→ THE EXERCISE
Which lines in the items below contain the string "sidebar"? Copy each of them out in full.
********
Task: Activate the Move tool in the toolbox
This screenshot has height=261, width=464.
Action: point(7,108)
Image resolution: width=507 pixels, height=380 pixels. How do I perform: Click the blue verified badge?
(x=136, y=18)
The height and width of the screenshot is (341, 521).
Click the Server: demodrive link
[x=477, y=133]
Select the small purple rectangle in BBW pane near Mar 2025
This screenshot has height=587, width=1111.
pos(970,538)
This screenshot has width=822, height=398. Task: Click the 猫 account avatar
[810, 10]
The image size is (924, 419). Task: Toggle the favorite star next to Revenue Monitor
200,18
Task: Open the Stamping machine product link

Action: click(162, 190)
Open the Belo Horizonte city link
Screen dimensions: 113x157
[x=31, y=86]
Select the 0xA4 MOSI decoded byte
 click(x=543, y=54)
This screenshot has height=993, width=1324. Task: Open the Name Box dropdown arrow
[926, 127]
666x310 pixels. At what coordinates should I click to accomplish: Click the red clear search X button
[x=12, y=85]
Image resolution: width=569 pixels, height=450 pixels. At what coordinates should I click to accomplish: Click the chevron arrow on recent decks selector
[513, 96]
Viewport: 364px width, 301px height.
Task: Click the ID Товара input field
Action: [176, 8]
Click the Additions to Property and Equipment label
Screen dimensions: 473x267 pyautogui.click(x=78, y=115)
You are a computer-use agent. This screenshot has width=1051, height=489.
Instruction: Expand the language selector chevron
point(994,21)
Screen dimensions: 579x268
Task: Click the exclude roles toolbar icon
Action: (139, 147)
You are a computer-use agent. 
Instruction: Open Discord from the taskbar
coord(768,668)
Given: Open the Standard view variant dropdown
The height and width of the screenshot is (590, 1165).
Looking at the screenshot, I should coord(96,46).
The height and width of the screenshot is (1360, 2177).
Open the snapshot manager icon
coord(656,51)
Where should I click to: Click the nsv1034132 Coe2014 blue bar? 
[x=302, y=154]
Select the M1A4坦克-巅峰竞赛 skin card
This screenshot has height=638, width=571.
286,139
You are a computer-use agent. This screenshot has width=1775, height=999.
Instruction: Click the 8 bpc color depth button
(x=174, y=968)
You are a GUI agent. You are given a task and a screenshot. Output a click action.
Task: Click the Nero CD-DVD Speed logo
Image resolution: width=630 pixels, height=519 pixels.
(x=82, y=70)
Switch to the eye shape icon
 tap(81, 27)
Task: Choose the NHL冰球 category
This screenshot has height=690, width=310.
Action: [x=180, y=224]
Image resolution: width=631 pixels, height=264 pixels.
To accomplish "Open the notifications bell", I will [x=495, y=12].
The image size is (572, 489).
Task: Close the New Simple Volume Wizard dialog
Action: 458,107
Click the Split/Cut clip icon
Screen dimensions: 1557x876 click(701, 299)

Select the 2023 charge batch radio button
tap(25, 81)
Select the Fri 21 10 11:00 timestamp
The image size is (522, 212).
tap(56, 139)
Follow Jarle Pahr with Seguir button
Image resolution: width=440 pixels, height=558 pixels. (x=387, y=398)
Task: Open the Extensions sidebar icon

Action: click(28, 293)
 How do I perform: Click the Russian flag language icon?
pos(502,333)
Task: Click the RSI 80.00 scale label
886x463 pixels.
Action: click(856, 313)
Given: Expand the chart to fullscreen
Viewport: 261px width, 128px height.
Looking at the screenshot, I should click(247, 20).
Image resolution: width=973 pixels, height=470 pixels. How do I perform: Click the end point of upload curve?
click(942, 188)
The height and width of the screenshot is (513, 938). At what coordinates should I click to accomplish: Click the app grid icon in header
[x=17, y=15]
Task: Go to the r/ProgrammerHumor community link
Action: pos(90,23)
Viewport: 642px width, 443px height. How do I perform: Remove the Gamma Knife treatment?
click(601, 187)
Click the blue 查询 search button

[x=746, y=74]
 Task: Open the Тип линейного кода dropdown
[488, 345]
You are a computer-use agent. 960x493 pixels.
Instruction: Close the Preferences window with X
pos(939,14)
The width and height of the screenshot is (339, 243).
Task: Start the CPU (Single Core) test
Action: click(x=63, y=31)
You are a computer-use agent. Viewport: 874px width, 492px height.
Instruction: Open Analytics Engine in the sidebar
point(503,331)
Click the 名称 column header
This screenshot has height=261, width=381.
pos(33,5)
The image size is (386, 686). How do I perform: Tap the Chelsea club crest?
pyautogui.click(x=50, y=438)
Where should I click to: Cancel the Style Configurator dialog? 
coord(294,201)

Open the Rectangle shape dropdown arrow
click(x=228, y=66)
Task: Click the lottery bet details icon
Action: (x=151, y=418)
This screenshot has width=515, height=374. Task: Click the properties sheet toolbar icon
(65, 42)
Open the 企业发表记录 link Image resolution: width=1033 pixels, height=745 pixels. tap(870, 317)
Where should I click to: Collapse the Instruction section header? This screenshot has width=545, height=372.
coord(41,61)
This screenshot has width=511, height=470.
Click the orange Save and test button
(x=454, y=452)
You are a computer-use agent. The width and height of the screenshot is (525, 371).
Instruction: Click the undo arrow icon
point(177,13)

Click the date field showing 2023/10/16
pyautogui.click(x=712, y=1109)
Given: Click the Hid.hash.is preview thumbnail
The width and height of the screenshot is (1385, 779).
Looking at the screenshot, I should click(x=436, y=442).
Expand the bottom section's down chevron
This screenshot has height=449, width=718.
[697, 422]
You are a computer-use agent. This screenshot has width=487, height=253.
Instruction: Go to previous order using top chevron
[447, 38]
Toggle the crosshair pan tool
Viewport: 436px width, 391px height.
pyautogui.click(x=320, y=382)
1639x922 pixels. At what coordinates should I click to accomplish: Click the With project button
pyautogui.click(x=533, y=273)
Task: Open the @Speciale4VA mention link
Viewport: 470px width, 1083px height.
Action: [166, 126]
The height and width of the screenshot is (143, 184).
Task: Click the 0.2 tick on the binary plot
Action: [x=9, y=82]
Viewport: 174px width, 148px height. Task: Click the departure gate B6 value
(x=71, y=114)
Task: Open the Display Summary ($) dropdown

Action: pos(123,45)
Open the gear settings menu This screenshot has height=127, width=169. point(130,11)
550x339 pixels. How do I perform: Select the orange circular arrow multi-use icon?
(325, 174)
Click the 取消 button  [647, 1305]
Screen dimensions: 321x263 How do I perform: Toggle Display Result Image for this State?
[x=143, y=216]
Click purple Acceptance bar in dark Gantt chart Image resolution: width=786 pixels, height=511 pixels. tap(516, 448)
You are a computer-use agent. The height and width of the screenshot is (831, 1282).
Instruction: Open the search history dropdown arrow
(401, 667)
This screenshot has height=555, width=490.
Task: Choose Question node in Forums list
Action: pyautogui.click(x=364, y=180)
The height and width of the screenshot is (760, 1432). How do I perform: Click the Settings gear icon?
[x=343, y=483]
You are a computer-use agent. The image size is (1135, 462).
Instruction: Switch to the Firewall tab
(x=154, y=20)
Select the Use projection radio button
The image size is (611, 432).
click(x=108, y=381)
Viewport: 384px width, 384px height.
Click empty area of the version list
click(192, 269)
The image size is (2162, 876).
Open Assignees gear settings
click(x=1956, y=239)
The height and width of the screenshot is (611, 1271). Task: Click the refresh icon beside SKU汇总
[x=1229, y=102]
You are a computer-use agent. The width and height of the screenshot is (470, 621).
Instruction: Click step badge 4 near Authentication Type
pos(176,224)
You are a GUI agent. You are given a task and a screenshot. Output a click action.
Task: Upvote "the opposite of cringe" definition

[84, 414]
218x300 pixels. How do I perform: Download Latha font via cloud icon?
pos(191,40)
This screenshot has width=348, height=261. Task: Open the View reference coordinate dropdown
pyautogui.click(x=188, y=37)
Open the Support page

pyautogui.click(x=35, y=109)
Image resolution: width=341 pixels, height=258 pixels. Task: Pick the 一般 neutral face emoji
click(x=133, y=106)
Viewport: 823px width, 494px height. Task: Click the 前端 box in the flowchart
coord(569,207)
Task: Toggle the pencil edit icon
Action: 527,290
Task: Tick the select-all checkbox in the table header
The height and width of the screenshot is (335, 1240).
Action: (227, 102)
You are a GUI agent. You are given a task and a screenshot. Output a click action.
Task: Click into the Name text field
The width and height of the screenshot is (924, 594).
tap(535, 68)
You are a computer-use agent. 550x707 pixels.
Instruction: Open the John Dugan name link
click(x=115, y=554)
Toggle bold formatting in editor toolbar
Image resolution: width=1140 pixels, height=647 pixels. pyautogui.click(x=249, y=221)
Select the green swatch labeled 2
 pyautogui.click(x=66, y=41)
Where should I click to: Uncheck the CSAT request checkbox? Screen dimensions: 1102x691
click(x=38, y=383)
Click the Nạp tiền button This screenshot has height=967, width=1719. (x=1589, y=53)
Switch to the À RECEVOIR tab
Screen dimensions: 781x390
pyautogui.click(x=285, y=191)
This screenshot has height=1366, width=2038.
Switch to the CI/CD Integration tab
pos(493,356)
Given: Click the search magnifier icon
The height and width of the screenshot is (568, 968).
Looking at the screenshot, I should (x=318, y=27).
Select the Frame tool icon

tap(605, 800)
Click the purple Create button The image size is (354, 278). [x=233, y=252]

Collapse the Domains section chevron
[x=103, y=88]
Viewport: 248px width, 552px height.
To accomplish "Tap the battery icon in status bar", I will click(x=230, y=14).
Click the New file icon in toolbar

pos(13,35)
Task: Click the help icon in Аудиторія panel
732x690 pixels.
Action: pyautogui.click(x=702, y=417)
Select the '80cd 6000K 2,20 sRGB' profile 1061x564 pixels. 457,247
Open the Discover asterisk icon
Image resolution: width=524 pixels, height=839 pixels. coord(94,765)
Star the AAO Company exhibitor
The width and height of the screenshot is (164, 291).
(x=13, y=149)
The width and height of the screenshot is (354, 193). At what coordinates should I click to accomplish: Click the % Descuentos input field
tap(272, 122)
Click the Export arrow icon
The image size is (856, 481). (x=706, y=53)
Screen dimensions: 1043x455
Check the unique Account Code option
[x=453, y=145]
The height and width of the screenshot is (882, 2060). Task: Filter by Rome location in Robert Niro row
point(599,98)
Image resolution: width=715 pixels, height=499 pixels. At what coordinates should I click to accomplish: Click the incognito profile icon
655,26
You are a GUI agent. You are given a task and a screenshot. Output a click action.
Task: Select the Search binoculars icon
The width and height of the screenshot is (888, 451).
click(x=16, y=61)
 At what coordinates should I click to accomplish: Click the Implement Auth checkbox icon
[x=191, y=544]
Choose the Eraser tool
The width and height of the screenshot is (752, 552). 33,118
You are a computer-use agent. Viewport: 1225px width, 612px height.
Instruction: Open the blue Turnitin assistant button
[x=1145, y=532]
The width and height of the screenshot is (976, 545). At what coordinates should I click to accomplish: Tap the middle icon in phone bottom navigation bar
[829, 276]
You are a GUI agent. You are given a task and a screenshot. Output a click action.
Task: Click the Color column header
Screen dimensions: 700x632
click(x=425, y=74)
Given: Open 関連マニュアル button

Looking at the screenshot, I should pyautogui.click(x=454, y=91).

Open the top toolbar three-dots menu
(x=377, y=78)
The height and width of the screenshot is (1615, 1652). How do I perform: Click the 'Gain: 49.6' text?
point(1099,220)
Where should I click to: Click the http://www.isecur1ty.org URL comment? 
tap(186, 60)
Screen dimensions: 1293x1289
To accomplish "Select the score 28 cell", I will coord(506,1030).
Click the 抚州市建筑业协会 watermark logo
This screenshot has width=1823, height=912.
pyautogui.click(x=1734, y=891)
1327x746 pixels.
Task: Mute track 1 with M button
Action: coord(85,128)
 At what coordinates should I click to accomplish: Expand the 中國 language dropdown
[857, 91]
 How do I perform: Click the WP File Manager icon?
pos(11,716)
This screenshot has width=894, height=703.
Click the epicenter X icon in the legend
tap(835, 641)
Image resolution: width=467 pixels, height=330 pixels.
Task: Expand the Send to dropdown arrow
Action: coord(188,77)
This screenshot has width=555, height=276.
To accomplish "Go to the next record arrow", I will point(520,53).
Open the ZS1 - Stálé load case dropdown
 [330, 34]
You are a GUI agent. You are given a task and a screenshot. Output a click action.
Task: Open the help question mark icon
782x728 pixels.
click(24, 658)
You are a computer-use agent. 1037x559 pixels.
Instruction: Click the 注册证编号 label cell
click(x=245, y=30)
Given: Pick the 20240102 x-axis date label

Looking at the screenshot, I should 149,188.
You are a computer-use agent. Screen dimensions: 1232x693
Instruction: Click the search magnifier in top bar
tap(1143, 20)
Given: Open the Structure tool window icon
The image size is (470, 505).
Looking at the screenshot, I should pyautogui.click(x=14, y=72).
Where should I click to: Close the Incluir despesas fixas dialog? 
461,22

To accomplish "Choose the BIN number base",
********
→ TASK SOLUTION
Task: Open the Extensions sidebar icon
Instruction: Open Analytics Engine in the sidebar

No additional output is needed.